## Source data

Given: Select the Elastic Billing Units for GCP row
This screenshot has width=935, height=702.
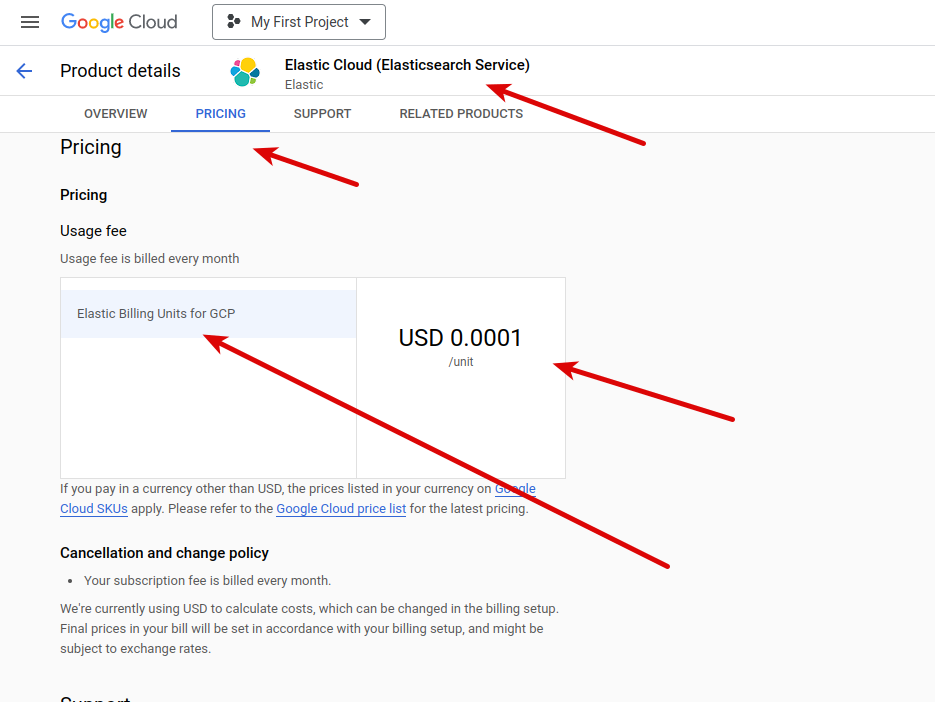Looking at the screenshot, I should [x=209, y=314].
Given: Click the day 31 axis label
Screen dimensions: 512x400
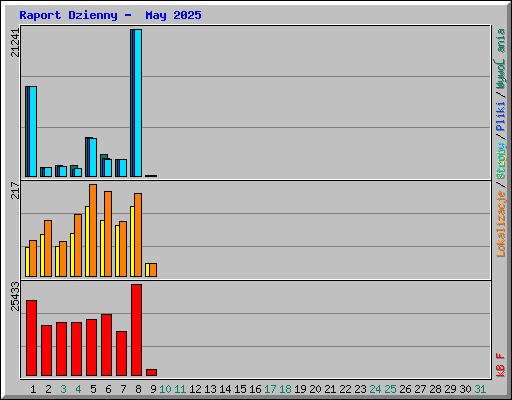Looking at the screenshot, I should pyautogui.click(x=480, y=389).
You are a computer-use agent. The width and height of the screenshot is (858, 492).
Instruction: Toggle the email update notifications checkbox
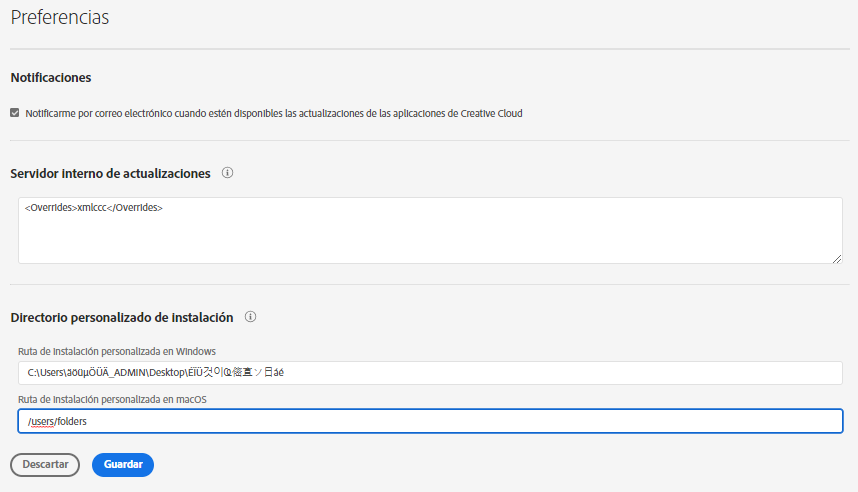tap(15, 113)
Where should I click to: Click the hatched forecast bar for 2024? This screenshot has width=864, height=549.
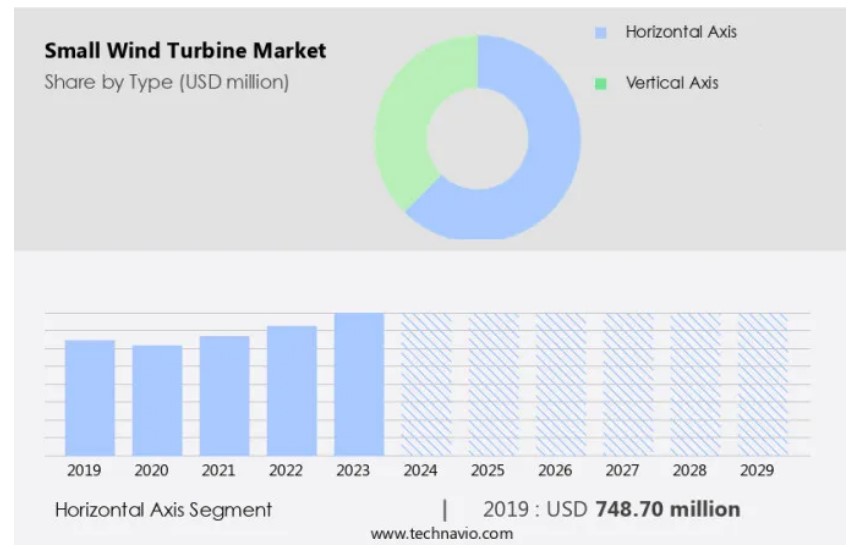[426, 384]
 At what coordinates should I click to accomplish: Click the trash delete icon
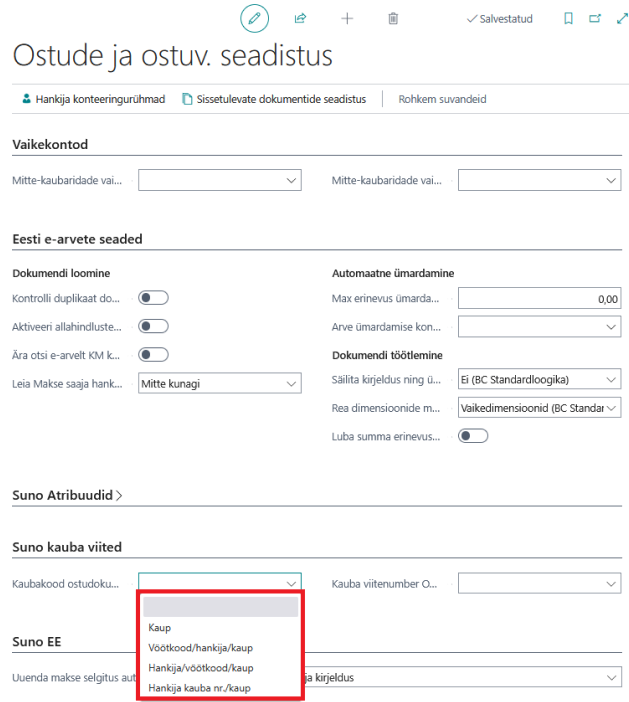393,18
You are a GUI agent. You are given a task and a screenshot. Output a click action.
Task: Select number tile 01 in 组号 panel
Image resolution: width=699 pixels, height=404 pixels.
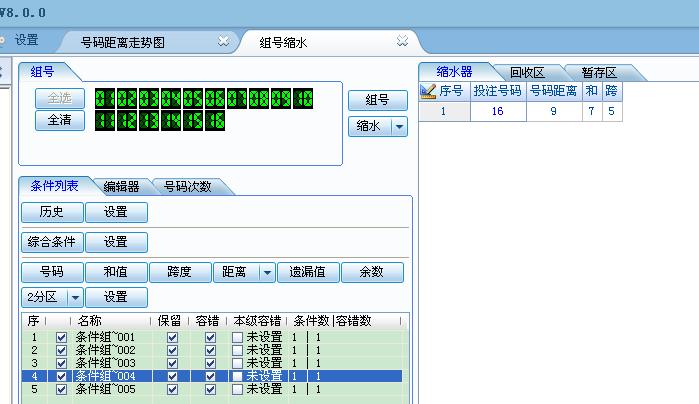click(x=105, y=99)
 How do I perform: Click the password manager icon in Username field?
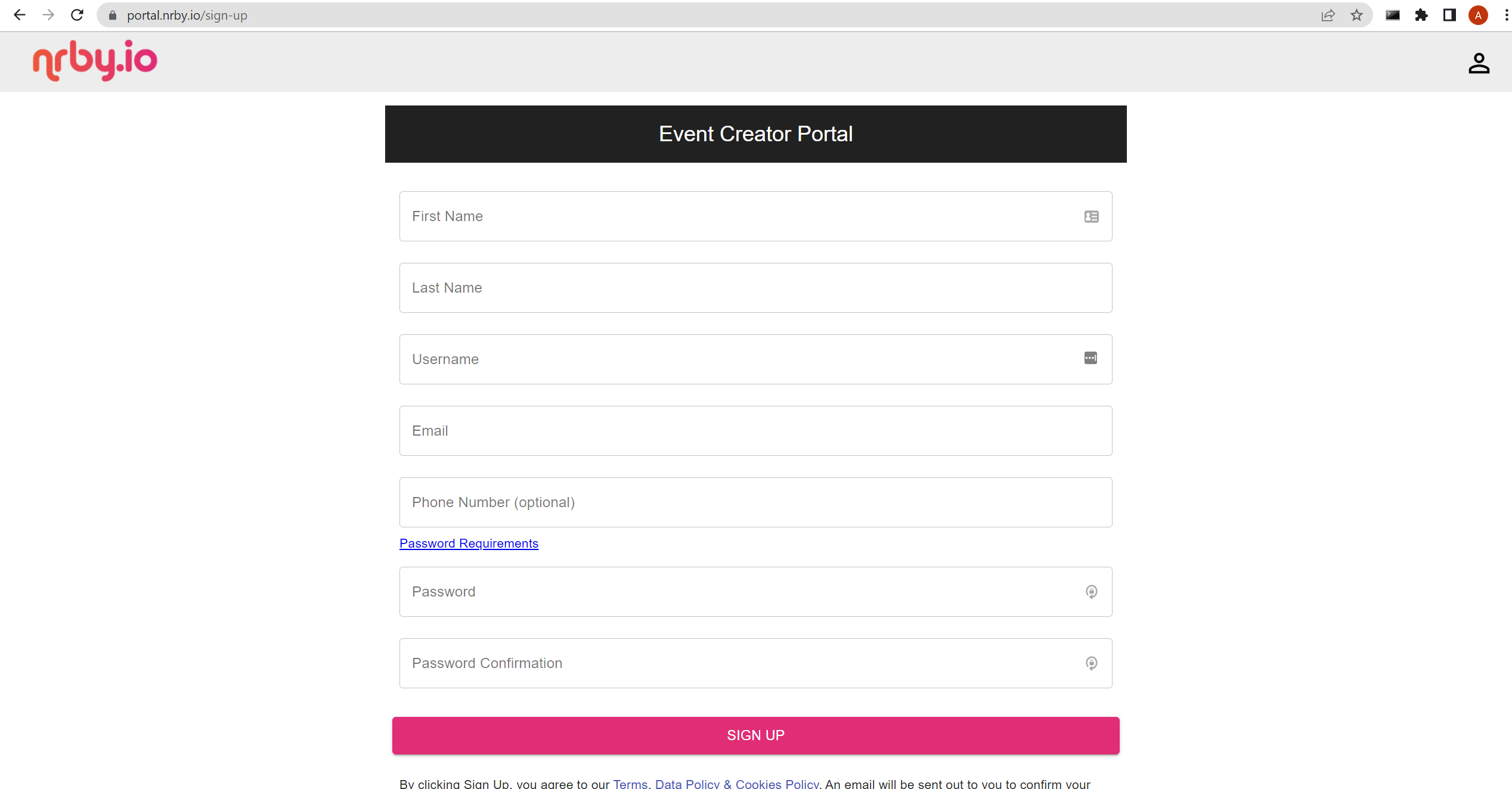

## Problem to solve
Copy the records exactly. Skip the pictures.

## Exercise output
Given: Select the Elastic Billing Units for GCP row
This screenshot has width=935, height=702.
Looking at the screenshot, I should [x=209, y=314].
Given: Click the day 31 axis label
Screen dimensions: 512x400
Looking at the screenshot, I should pyautogui.click(x=480, y=389).
You are a computer-use agent. The width and height of the screenshot is (858, 492).
Instruction: Toggle the email update notifications checkbox
tap(15, 113)
Where should I click to: Click the hatched forecast bar for 2024? This screenshot has width=864, height=549.
[426, 384]
 At what coordinates should I click to accomplish: Click the trash delete icon
393,18
You are a GUI agent. You are given a task and a screenshot. Output a click action.
Task: Select number tile 01 in 组号 panel
Image resolution: width=699 pixels, height=404 pixels.
click(x=105, y=99)
 How do I perform: Click the password manager icon in Username field?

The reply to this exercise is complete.